■ **DATA SECTION**:
_____

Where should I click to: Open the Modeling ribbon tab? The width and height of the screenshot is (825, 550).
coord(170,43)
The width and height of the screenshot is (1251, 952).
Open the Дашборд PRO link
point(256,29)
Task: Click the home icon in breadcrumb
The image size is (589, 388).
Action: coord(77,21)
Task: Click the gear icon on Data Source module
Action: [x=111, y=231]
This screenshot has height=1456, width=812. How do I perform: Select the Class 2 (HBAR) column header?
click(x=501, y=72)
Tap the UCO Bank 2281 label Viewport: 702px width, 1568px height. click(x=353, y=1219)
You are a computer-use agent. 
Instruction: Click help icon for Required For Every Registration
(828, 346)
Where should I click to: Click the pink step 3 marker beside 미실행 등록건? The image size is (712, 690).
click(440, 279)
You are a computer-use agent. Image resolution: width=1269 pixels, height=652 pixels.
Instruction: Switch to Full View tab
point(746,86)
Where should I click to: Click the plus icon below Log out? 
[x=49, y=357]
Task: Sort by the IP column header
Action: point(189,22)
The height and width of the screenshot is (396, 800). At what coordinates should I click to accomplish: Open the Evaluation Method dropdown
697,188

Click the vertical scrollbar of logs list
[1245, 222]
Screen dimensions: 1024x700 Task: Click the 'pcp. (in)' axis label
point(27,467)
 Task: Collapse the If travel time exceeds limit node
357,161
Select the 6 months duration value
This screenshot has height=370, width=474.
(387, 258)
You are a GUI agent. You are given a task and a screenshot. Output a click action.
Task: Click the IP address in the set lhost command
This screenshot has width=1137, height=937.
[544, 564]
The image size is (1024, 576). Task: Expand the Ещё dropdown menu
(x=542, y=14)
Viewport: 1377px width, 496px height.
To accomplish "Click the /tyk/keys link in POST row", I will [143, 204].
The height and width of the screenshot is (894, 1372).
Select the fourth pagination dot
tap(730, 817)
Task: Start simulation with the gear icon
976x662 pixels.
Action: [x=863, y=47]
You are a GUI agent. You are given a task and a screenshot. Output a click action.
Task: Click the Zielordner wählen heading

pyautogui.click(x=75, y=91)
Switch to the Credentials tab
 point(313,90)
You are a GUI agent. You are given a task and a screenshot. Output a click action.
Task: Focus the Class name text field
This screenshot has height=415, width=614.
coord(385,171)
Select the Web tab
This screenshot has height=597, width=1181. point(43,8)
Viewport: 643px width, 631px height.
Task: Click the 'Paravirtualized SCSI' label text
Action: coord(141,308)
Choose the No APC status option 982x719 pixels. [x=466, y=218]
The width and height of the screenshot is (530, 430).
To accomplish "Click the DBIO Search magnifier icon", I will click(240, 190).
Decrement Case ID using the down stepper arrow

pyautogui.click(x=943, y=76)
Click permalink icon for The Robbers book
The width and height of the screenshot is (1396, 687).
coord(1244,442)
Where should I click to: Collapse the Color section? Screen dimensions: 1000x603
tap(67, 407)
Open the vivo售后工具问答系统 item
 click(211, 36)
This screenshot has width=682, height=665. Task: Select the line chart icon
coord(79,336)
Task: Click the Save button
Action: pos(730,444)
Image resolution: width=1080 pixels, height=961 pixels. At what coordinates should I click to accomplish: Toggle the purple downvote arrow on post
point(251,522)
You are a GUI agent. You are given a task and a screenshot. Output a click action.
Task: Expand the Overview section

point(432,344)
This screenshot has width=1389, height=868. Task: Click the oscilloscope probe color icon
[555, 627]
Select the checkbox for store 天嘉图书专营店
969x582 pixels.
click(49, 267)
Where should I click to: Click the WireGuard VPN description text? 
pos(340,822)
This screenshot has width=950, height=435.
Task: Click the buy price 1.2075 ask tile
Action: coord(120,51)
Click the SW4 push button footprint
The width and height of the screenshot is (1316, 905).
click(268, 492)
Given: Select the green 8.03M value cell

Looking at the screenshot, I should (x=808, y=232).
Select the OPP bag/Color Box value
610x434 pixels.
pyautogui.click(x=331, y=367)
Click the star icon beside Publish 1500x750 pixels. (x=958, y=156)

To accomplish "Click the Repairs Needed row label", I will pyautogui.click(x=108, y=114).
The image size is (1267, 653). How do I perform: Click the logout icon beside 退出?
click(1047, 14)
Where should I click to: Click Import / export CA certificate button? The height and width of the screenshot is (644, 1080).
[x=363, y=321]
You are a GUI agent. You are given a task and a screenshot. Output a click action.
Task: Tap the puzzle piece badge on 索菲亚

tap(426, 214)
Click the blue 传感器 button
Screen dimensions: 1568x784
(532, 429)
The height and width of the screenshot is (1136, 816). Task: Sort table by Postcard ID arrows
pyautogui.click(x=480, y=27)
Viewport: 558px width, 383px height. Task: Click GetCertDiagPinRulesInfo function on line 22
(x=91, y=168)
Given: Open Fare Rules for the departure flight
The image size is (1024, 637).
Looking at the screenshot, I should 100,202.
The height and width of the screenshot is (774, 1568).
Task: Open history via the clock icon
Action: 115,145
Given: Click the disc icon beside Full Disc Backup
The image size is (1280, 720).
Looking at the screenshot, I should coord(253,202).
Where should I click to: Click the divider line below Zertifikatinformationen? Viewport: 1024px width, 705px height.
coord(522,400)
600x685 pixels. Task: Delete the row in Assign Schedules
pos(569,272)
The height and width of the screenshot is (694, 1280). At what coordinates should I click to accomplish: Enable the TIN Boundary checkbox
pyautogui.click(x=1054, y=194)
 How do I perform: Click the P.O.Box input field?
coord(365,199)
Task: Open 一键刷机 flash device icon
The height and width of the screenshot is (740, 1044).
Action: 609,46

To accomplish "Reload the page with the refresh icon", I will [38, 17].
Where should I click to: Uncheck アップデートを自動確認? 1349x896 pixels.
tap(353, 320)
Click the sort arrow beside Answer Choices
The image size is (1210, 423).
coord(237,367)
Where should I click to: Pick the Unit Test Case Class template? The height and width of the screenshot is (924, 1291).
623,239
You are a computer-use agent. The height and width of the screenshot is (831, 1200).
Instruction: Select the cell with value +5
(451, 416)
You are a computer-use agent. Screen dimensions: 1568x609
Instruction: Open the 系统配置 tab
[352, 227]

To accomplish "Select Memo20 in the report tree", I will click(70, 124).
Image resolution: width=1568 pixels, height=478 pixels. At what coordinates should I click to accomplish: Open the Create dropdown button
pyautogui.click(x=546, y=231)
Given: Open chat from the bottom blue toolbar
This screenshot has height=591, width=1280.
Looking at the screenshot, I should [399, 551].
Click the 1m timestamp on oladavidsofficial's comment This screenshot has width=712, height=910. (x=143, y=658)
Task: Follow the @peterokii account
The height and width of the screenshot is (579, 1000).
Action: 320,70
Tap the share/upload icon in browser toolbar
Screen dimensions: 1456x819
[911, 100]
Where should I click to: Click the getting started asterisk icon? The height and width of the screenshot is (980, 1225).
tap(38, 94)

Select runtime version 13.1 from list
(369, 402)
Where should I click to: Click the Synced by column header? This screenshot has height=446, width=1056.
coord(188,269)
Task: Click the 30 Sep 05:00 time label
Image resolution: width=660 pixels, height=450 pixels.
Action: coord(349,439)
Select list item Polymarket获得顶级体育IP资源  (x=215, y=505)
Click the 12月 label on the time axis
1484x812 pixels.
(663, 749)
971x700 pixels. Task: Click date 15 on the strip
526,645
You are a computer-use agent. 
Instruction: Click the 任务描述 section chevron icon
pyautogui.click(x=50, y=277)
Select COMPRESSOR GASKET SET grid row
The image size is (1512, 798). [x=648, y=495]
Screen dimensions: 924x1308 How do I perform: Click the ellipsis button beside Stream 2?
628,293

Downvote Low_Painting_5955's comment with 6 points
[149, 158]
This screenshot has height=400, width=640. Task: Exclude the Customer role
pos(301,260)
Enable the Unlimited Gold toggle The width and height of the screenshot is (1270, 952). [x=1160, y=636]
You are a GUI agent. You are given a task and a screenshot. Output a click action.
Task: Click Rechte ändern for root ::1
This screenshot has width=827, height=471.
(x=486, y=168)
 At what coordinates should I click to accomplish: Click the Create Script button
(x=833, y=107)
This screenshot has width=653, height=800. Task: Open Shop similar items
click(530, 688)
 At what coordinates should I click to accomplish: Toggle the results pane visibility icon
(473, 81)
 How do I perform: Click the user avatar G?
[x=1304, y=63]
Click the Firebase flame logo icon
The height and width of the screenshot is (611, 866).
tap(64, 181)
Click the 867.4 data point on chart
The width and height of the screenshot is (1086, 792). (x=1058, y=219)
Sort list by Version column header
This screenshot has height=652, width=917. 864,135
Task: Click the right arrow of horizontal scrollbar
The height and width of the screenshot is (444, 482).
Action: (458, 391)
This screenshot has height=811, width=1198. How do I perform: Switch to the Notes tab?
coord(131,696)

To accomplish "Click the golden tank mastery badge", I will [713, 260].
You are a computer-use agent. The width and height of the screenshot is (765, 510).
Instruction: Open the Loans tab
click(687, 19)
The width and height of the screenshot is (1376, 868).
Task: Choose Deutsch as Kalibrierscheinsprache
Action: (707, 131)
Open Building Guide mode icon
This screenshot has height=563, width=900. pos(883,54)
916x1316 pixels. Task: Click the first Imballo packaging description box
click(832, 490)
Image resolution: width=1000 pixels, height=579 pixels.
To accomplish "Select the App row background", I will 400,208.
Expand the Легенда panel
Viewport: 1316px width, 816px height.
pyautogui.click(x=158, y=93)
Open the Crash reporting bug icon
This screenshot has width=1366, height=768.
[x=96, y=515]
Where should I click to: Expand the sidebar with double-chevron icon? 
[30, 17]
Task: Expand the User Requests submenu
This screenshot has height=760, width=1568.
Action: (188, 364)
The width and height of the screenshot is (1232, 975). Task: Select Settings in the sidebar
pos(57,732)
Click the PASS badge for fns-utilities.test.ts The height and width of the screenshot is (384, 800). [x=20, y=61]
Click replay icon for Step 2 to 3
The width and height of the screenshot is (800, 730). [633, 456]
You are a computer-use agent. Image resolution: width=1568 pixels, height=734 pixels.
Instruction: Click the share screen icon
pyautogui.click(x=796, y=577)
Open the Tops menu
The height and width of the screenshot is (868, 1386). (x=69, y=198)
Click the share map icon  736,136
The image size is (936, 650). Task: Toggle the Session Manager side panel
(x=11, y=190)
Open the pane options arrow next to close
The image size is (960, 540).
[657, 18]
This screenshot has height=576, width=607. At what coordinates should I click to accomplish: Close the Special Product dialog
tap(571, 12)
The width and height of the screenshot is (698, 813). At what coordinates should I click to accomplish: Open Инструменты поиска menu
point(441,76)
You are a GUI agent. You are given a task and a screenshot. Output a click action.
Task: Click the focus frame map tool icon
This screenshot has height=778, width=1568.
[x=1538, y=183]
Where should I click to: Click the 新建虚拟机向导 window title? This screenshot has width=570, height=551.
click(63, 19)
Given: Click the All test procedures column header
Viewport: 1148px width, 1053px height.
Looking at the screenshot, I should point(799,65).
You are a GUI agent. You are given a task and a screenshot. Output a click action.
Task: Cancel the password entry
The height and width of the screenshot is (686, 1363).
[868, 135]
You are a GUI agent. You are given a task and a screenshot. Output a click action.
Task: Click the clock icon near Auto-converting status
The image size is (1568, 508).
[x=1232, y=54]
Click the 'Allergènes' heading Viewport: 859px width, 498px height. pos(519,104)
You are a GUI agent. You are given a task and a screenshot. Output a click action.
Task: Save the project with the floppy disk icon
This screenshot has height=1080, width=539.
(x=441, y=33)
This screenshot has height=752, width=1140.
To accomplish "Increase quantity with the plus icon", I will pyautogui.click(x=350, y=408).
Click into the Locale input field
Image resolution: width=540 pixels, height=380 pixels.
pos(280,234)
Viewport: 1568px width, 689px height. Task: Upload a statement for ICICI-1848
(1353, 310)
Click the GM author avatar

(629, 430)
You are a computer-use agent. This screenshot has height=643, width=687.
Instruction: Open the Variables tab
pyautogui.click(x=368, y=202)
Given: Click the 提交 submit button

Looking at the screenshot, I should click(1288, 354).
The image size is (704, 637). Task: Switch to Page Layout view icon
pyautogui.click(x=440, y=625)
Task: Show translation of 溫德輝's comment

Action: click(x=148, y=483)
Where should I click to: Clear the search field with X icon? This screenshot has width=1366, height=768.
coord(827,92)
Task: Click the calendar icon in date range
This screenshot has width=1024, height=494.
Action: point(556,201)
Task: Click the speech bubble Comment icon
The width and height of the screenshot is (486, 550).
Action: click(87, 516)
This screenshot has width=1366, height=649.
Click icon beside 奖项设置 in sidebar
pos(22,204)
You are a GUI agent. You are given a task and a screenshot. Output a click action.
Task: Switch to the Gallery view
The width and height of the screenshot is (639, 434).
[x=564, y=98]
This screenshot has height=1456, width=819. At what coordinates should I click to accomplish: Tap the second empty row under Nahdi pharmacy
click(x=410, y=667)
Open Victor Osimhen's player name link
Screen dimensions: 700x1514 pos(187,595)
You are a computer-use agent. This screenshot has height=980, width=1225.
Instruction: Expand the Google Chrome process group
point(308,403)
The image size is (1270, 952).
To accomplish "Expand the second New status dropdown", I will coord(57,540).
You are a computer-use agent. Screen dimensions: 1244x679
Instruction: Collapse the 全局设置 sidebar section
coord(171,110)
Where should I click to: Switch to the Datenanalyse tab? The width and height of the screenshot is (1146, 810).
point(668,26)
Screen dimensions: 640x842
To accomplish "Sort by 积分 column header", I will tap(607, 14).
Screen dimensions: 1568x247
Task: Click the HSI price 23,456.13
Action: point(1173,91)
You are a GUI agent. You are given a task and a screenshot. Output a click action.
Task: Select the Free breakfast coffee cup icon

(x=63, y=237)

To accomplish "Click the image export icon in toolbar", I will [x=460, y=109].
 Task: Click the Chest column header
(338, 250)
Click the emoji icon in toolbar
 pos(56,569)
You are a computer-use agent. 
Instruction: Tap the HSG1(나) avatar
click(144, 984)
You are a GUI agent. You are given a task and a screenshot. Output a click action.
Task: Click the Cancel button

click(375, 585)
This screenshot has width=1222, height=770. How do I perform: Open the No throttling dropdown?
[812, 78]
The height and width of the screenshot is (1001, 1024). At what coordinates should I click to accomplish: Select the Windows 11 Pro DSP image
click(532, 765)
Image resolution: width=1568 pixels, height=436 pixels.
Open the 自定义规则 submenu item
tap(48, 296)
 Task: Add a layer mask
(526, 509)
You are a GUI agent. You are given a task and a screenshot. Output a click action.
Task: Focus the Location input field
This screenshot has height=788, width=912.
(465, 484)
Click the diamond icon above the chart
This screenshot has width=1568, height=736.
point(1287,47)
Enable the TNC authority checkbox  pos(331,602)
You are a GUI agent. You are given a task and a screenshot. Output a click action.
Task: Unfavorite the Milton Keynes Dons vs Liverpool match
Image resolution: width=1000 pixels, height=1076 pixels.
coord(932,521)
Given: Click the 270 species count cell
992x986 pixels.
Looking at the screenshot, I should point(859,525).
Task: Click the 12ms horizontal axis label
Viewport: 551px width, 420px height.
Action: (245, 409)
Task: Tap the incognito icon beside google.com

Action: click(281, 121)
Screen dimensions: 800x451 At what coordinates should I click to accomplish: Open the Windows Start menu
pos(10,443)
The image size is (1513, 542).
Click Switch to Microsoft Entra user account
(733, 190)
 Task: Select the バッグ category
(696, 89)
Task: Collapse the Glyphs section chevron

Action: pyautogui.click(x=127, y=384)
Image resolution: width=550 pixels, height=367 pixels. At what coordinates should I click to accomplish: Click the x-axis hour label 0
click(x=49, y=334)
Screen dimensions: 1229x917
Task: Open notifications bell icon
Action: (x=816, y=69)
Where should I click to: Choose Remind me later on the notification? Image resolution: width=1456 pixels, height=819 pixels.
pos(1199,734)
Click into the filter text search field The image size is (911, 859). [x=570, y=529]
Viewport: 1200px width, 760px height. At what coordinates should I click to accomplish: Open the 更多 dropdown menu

_____

■ **THE PROBLEM**: Please give the number of lines with "into" in the entries above, and write no other text.

■ **EXERCISE ANSWER**: 2